* [Stored entries]

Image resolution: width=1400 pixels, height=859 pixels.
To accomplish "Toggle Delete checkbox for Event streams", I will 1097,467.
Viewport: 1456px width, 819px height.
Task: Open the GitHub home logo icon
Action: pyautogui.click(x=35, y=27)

* [WHAT YOU NEED TO DO] Can you repeat all the records above with every "checkbox" swapped for "check box" and nothing else changed?

* [ANSWER FOR THE TASK]
Image resolution: width=1400 pixels, height=859 pixels.
To accomplish "Toggle Delete check box for Event streams", I will 1097,467.
Viewport: 1456px width, 819px height.
Task: Open the GitHub home logo icon
Action: pyautogui.click(x=35, y=27)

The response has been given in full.